Jika kau lihat saat ini ayahmu tak lebih dari seorang gelandangan kudisan, memang itulah yang tampak oleh mata. Setelah itu kau akan tahu bahwa separuh lebih umat jagad ini telah menganggapku gila, karena badanku kotor, pakaianku compang-camping, makananku dari keranjang sampah sisa orang-orang, kadang-kadang aku harus beradu cepat dengan anjing atau kucing untuk sekepal nasi bercampur daun alum dan lumpur. Itu sama sekali bukan soal, karena diriku ada padamu, seutuhnya. Maka sekali lagi kuminta, pertahankan kepalamu yang tinggal satu itu. Hanya dengan itu kau bisa melanjutkan perjalanan, menuju pada ayahmu ini. Sisa hidupku akan begitu berarti.

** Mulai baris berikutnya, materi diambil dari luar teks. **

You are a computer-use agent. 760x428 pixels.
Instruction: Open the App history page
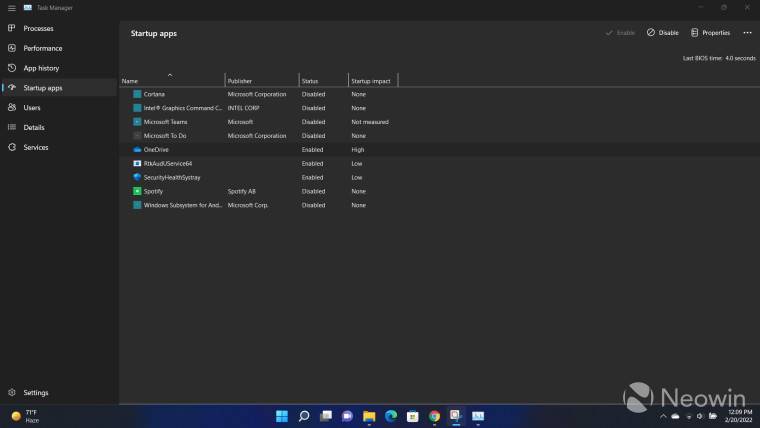click(x=41, y=68)
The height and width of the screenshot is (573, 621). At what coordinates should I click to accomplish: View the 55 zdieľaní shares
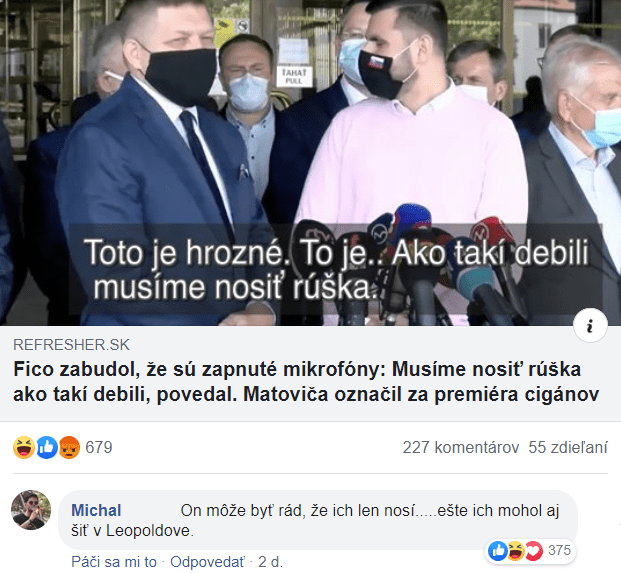tap(568, 447)
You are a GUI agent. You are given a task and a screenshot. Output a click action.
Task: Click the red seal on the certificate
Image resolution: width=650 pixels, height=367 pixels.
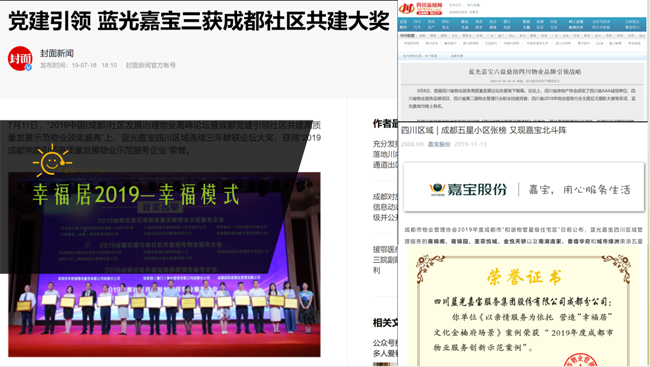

Jangan hiraukan rayuan orang-orang yang setiap hari memujimu, kau hanya akan hancur. Hancur ngger, benar-benar lumat dan akan beterbangan sebagai debu. Mereka lalu bersorak dengan kepuasan yang lepas karena tak ada lagi yang harus ditakuti. Hutan-hutan akan dibabat habis, kulit bumi dilukai dengan baja dan intan, ikan-ikan di lautan dibasmi dengan racun keserakahan mereka yang sesungguhnya tak mengerti apa artinya kenyang. Semua yang kubayangkan akan musnah. Aku akan kecewa, begitu pula ibumu. Saat orang menduga-duga apa yang sebenarnya terjadi di kamar ibumu waktu itu, pada saat yang sama aku menangkap sebuah rencana besar untuk masa depan kehidupan ini. Tak seorang pun tahu, tidak juga kakekmu Sumali. Kita memang dipilih untuk peranan hebat ini.

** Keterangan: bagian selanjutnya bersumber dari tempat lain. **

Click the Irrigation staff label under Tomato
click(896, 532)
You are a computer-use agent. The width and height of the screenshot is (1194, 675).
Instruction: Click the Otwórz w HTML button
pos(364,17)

Jika kemudian sejarah mencatat lain, itu bukan kuasa kita. Karena bukankah sejarah hanya dibangun oleh kesaksian dan kepercayaan, sedangkan keduanya adalah hal yang teramat mahal sementara kebanyakan umat sedang jatuh miskin. Jadi catatan itu tidak akan sanggup terbeli. Utas-utas kebencian itu, percayalah, tidak akan sampai menjadi simpul yang akan menjerat peranan kita. Kelak, saat daun-daun kering luruh dan tunas-tunas baru bermunculan, kebenaran akan terungkap. Akan lahir bayi-bayi dengan banyak kepala. Mereka akan semakin bijak dan semakin tangguh memikirkan sesuatu. Mereka adalah yang terbaik pada masanya, menimbang dengan cermat, mengawasi segala arah, menampung segala perbedaan. Bayangkan betapa dahsyatnya kuasa hidup. Kau, sesungguhnya adalah contoh pertama. Hanya rupanya orang-orang tidak menghendakimu. Jadi jangan risau dengan mereka, berjalanlah lurus ke arahku sekarang juga. Sekarang juga Ngger!

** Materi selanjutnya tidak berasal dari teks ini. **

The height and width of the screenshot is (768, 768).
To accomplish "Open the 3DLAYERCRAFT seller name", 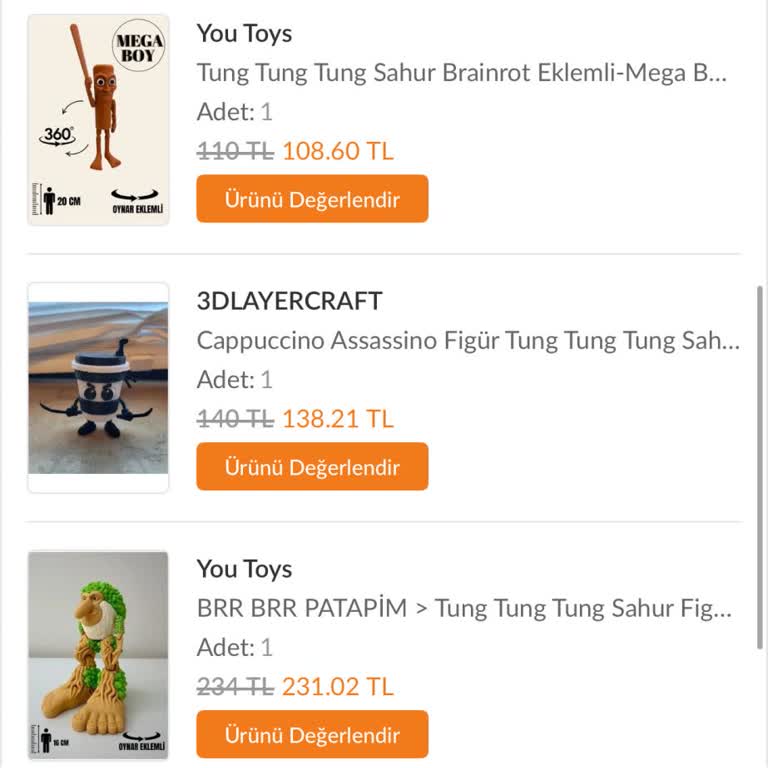I will click(289, 301).
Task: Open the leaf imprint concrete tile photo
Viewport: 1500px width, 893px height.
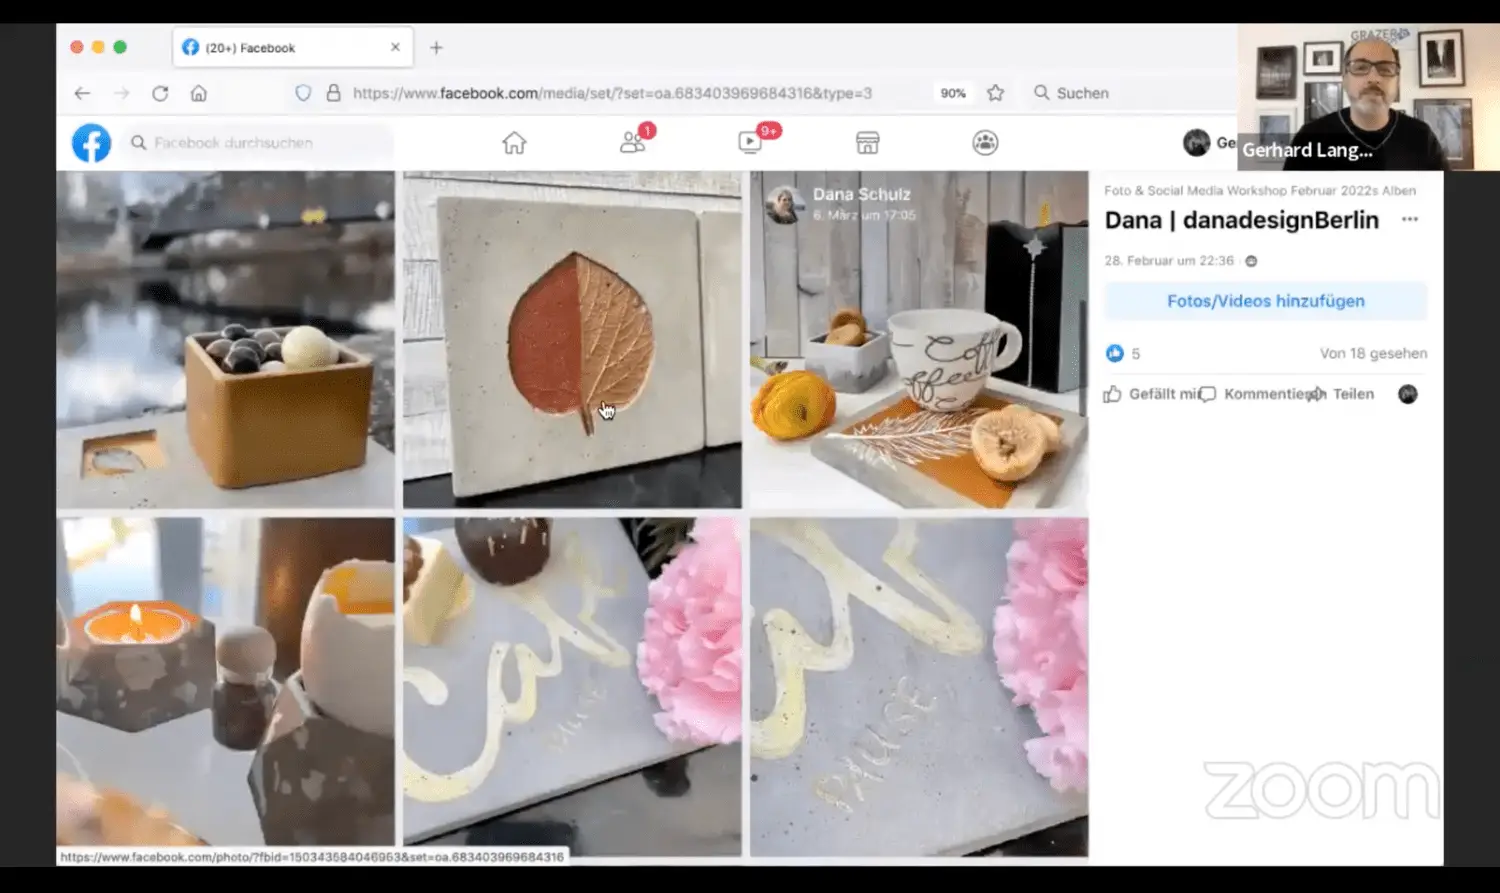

Benar, kau berada di padang pasir. Luasnya setara dengan laut yang memisahkan Alengka dan Pancawati. Tak ada mata air kali ini, kau harus menahan haus itu sampai ke seberang. Itulah sebenar-benarnya membangun tambak, sebuah jembatan penyeberangan. Jika mereka menulis dengan benar, yang terbaca adalah “Rahwana Tambak” dan bukan “Rama Tambak”. Gunakan seluruh kemampuanmu untuk menghadapi cobaan berat ini. Ular-ular berbisa nampaknya akan mengadangmu dengan penyamaran yang sempurna. Racun mereka berbahaya, anakku. Meski begitu, kau tak butuh ribuan kera atau apapun karena semuanya telah ada padamu, dulu dan kini. Padang pasir ini adalah lautan bagimu, dan kau tidak perlu mengeringkan atau menimbunnya dengan bebatuan dan pepohonan. Di padang pasir ini, kau tidak akan tenggelam, kecuali dalam angan-anganmu sendiri. Yang kaubutuhkan hanya

Teruslah memandang lurus. Riak kecil pasir yang terbawa angin itu adalah ombak yang akan mendorong perahumu ke tujuan. Jangan melawan arahnya. Bujuk saja dia dengan kesungguhanmu, maka ia akan bergerak searah dan membuaimu dari belakang. Benar, arahnya barat laut. Kau lakukan sendiri. Bayangkan di kejauhan, tanganku membuka lebar, menantimu untuk sebuah pelukan kerinduan berabad-abad. Aku akan mendendangkan Dhandhanggula untukmu. Banyak waktu kuhabiskan untuk menulis syairnya. Tiap kali kudengar kabar tentang kepalamu yang terpenggal waktu itu, satu baris terselesaikan. Jadi setelah sembilan kepalamu sirna, Dhandhanggula ini menyisakan satu baris lagi. Kaulah yang harus menyelesaikannya. Tak peduli kapan, ketahuilah bahwa baris itulah yang akan mengantar ayah dan ibumu ke negeri cahaya. Sedang bagimu, semua ini baru saja dimulai. Setelah segala yang kau alami, kau akan terlahir kembali, mungkin dengan namamu yang baru. Dengan restuku, raihlah Widowati yang telah menawan hatimu. Ayahmu telah pergi.